Sony Admits Hackers Attacked Greek Unit

Sony has confirmed that hackers penetrated the company's servers in Greece, exposing the usernames, passwords, e-mails and phone numbers of 8,500 people. The hack affects users of Sony BMG Greece, and Sony said it discovered the attack on Sunday, according to Dow Jones Newswires. It's not clear whether Sony uncovered the hack on its own or was alerted to the problem after initial reports by the security firm Sophos and The Hacker News.

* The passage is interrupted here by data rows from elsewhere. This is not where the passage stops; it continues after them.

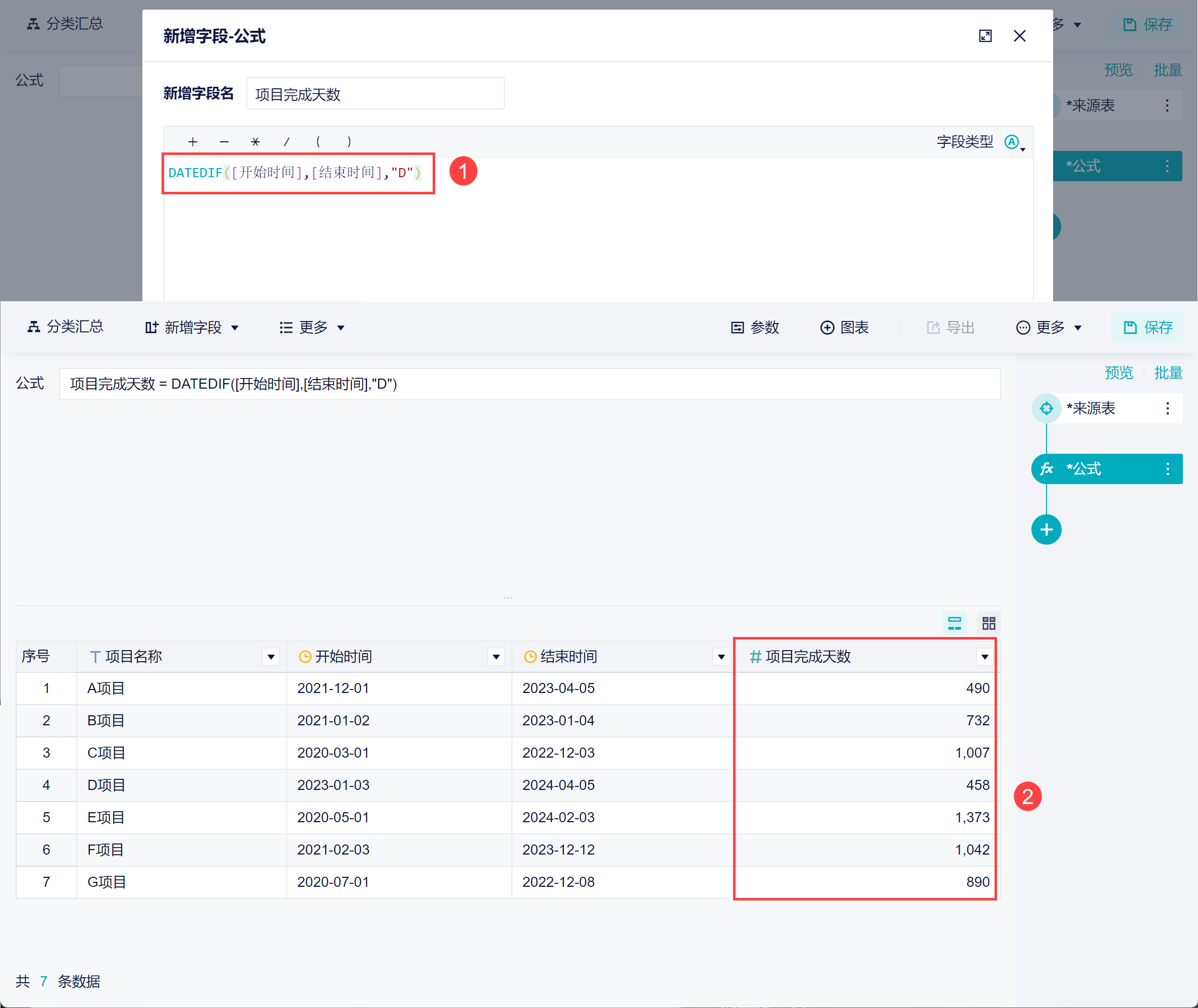Click the 来源表 source node icon
1198x1008 pixels.
coord(1046,408)
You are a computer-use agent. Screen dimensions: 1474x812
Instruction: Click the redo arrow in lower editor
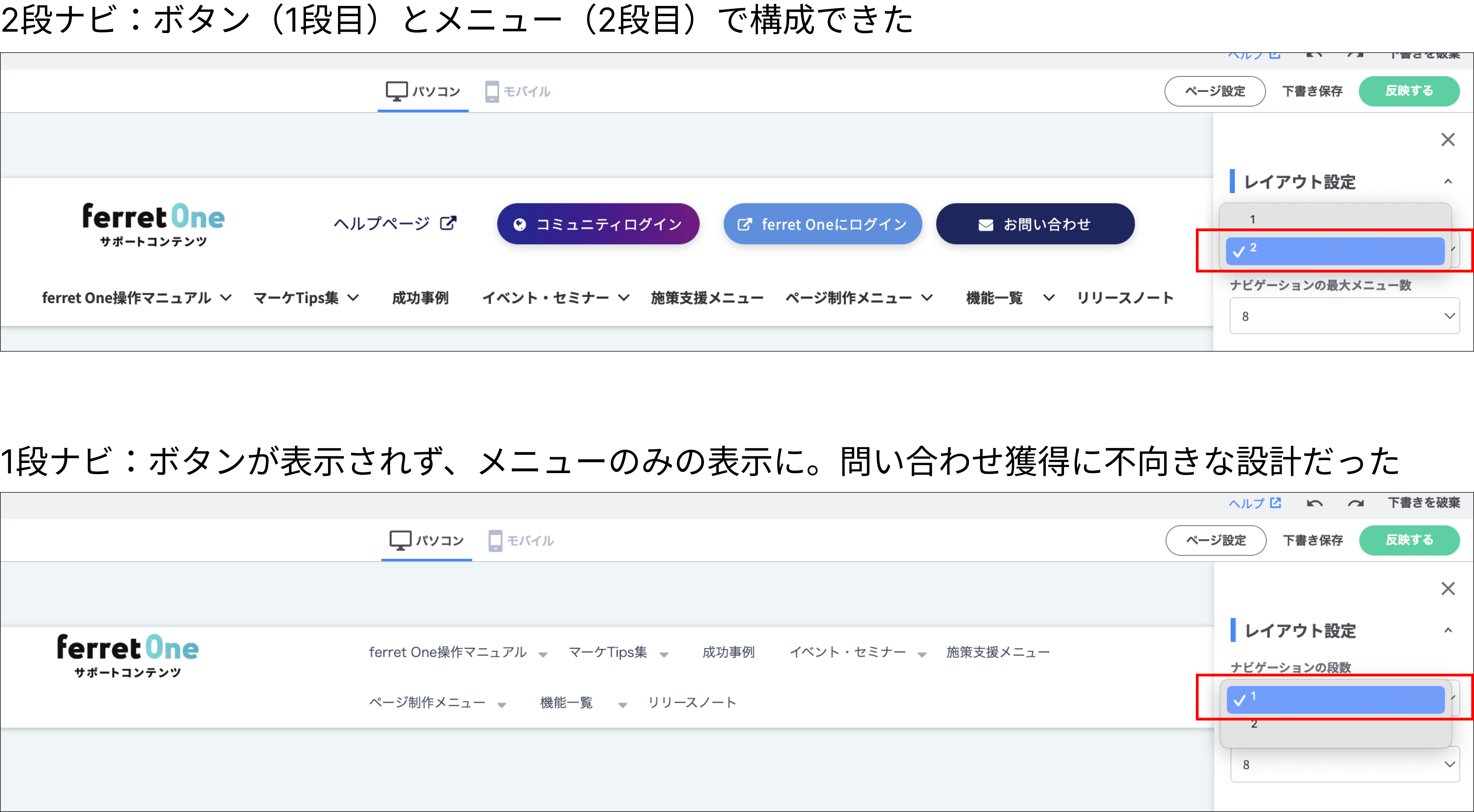click(1356, 503)
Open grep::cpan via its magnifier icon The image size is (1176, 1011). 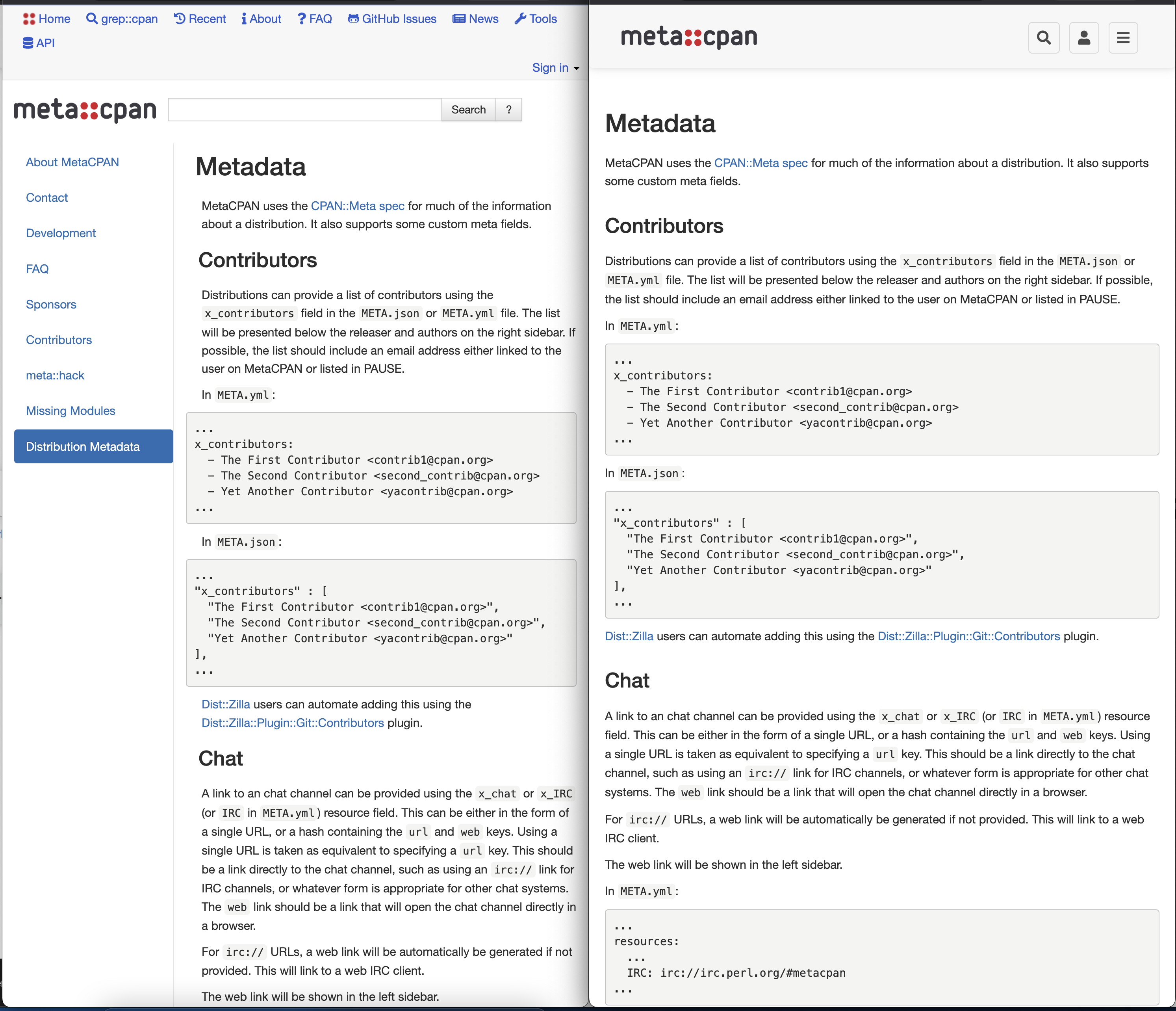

Making matters worse is that hackers, again via Sophos and The Hacker News, now claim that servers running SonyMusic.Co.Jp are also vulnerable to attack. Hackers were able to grab database information from the Japan-based site and posted the information online. The exposed database didn't appear to contain any personal user information, but there are other databases on the site that may also be open to attack. It's unclear whether those databases contain any personal information. A group called Lulz Security discovered the latest Sony exploit and announced its findings via its Twitter account. The same group is reportedly responsible for a recent hack into Fox.com servers that exposed the usernames and passwords of Fox employees.

The PlayStation Network was hacked in late April.
The latest Sony attacks cap a series of embarrassing security leaks for the company that started with an intrusion into Sony's PlayStation Network and Qriocity music service in late April. That hack exposed the personal information of more than 77 million users. Sony relaunched PSN in mid-May but the new login page included an exploit allowing anyone to reset your PSN password if they knew your e-mail address and date of birth. The site was temporarily taken down to patch the security flaw.

Hackers have also had a field day by going after other Sony sites to uncover security weaknesses. An intrusion into Sony Online Entertainment exposed more than 12,000 credit cards. Hackers recently hit So-Net, Sony's Japan-based Internet service provider, a phishing site was recently found hiding on Sony's Thailand-based domain and hackers also penetrated an Indonesia-based Sony site.